Wohnungsnot in Deutschland: NRW fehlen 376.000 Wohnungen – und die Krise weitet sich aus
Dimitri EigenwilligStudie: 376.000 Wohnungen fehlen in NRW - Wohnungsnot in Deutschland: NRW fehlen 376.000 Wohnungen – und die Krise weitet sich aus
Deutschlands Wohnungsnot erreicht Ausmaße wie seit den frühen 1990er-Jahren nicht mehr. Der Mangel an bezahlbarem Wohnraum breitet sich von den Großstädten bis in ländliche Regionen aus und setzt immer mehr Menschen unter Druck. Eine aktuelle Studie unterstreicht die Dramatik der Lage – besonders in Nordrhein-Westfalen (NRW), wo die Kluft zwischen Angebot und Nachfrage weiter wächst.
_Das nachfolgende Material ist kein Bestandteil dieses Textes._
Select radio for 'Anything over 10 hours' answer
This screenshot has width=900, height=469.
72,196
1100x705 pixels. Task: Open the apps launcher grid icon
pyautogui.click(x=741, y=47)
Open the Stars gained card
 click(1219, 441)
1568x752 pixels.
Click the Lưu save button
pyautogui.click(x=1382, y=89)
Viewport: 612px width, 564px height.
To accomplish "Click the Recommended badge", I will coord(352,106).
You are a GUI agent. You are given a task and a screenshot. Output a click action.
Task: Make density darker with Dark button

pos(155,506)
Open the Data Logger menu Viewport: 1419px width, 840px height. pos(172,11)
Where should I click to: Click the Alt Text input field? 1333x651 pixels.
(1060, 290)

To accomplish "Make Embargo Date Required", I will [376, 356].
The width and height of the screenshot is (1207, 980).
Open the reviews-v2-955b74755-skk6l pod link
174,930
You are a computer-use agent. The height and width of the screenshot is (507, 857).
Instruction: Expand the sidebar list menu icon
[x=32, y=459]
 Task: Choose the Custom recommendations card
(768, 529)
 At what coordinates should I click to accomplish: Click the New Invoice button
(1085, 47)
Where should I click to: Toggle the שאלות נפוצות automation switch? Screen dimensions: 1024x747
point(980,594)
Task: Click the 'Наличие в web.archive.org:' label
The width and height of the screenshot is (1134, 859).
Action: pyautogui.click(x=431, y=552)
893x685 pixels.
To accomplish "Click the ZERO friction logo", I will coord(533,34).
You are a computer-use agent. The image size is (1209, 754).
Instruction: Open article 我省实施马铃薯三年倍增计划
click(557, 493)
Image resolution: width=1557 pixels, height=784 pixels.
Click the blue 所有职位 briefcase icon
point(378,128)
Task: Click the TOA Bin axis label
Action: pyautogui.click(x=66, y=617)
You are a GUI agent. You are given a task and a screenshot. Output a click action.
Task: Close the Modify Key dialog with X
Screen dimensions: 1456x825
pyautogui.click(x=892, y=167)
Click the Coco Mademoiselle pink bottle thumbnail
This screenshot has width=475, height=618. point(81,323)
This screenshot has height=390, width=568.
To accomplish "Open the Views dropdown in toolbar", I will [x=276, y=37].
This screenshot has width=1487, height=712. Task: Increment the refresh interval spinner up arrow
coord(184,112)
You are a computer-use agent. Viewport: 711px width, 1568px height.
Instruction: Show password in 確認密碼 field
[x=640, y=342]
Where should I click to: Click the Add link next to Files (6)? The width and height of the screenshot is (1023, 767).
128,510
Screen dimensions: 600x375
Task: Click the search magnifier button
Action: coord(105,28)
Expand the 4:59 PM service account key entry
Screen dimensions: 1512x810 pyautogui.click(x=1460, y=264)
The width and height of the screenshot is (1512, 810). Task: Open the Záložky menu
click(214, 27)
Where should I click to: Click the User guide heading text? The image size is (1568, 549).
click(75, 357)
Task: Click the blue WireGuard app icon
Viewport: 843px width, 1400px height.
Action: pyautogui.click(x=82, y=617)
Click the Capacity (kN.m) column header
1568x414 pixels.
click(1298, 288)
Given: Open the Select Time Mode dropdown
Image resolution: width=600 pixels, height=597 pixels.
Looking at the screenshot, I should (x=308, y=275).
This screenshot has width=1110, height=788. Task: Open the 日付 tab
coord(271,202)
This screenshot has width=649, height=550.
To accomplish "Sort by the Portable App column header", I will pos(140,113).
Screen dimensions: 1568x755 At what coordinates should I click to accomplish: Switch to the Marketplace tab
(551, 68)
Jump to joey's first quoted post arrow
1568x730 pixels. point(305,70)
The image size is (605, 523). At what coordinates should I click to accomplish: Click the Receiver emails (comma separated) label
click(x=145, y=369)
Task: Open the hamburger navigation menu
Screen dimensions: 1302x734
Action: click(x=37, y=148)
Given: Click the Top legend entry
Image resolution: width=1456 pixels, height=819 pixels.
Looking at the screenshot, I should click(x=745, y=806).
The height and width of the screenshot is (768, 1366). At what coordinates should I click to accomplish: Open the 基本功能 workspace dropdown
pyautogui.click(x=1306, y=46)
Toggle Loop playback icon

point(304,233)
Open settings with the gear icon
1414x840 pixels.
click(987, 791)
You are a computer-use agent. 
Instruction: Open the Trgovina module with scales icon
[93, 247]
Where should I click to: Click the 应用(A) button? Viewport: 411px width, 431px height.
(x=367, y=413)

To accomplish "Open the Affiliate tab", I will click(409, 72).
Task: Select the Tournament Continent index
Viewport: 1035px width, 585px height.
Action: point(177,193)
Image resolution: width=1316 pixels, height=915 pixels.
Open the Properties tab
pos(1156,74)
Allein in NRW fehlen derzeit 376.000 Wohnungen. Um diese Lücke bis 2030 zu schließen, müssten jährlich rund 94.000 neue Wohnungen entstehen. Doch 2024 wurden nur 41.000 fertiggestellt – ein Rückgang um 15 Prozent im Vergleich zum Vorjahr.
Besonders betroffen sind sozial Schwache: Junge Menschen und ältere Mieter:innen tun sich zunehmend schwer, eine wohnung mieten. Gleichzeitig läuft bis 2030 für einen Großteil des preisgebundenen Sozialwohnungsbestands in NRW die Mietpreisbremse aus – dann können Vermieter:innen marktübliche Mieten verlangen. Das Problem beschränkt sich nicht auf die Städte: Auch ländliche Regionen wie das Münsterland kämpfen mit Engpässen, während etwa Ostwestfalen noch über Leerstand verfügt. Berlin bleibt einer der größten Brennpunkte – hier fehlen 2025 rund 56.000 Wohnungen, über 50.000 Menschen sind obdachlos.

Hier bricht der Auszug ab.